[Dataset items]
▼
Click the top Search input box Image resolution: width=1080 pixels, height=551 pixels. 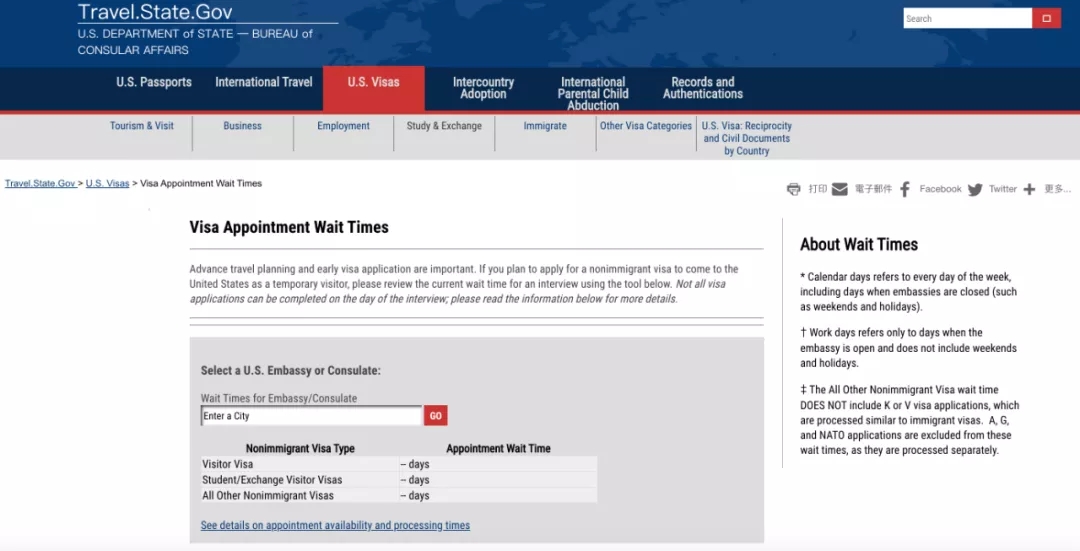(x=967, y=18)
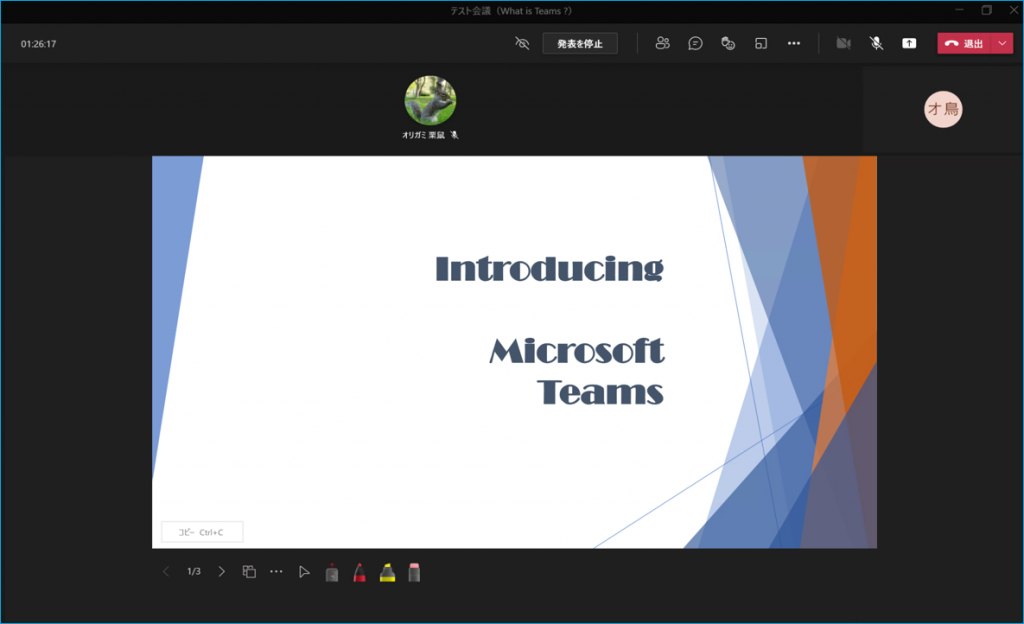Open the participants panel
1024x624 pixels.
tap(662, 43)
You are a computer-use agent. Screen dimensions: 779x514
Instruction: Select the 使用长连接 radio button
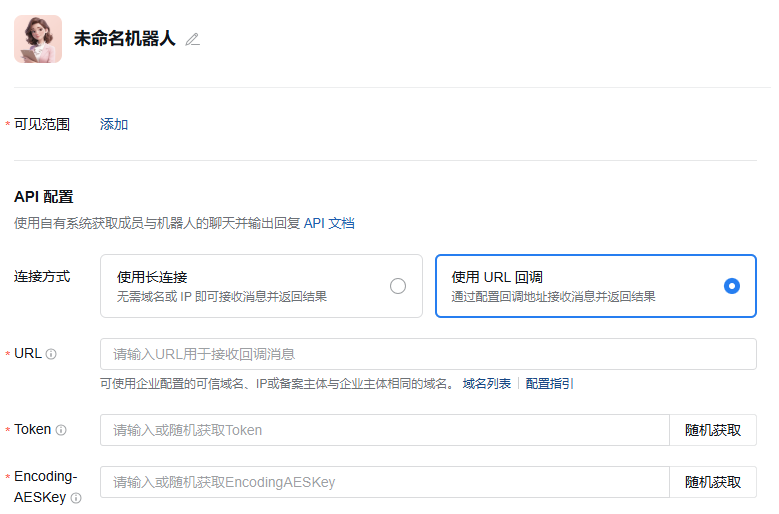point(398,286)
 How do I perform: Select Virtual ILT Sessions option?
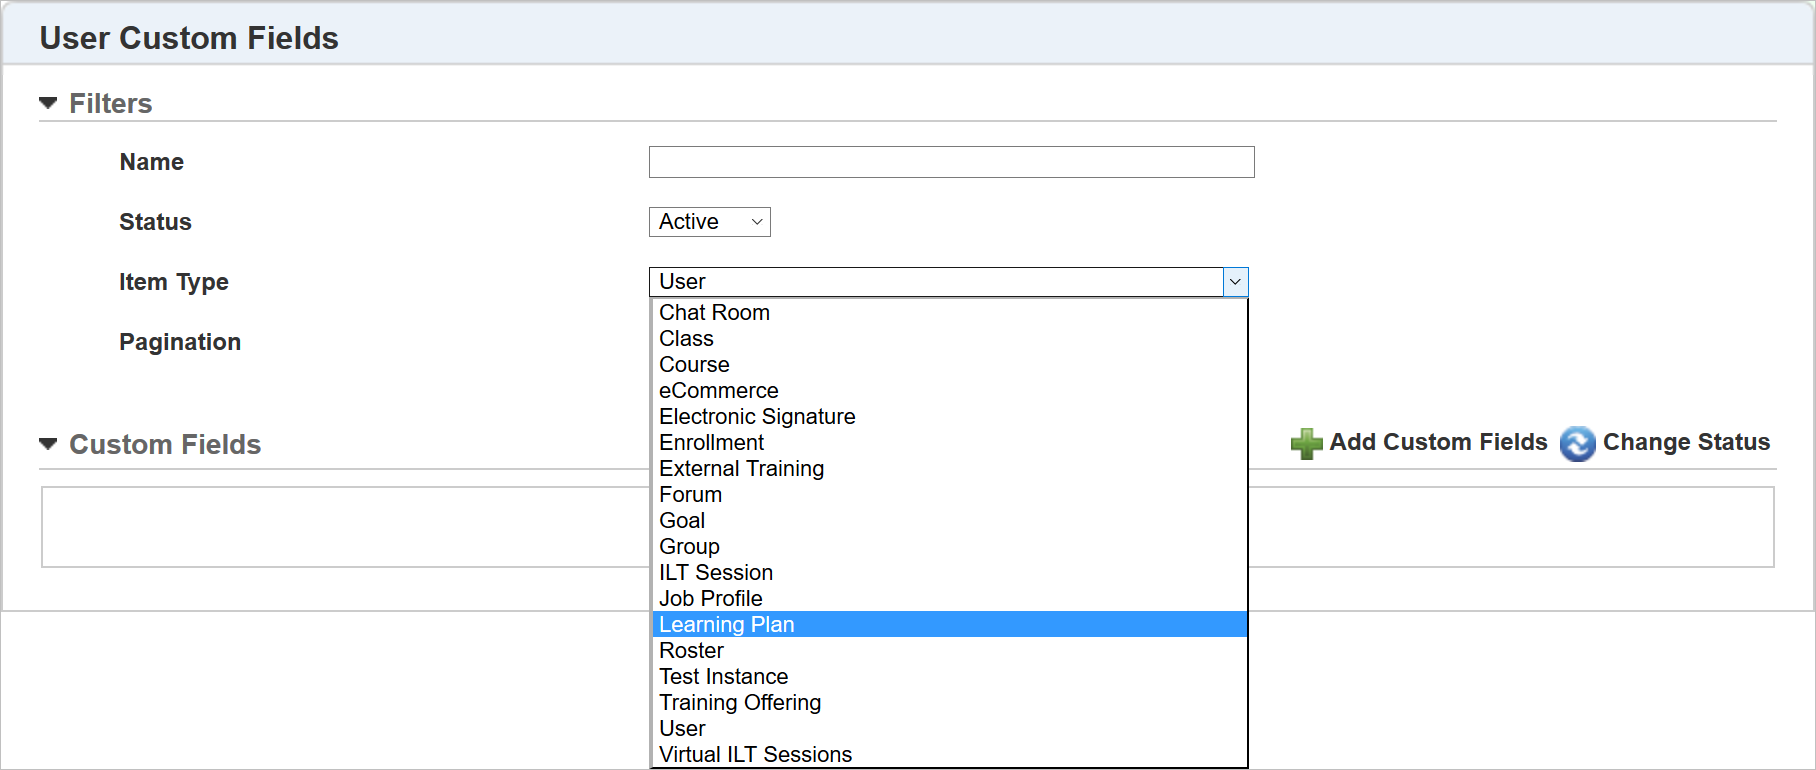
▲
- **TASK DESCRIPTION**: Please return exactly, and only, the lines from the one containing "You are a computer-use" through the end of the records, with both end lines kept and every picture dropped.

- **COMPLETED EXERCISE**:
You are a computer-use agent. Screen dimensions: 779x514
Instruction: Select the 使用长连接 radio button
point(398,286)
 How do I perform: Select Virtual ILT Sessions option?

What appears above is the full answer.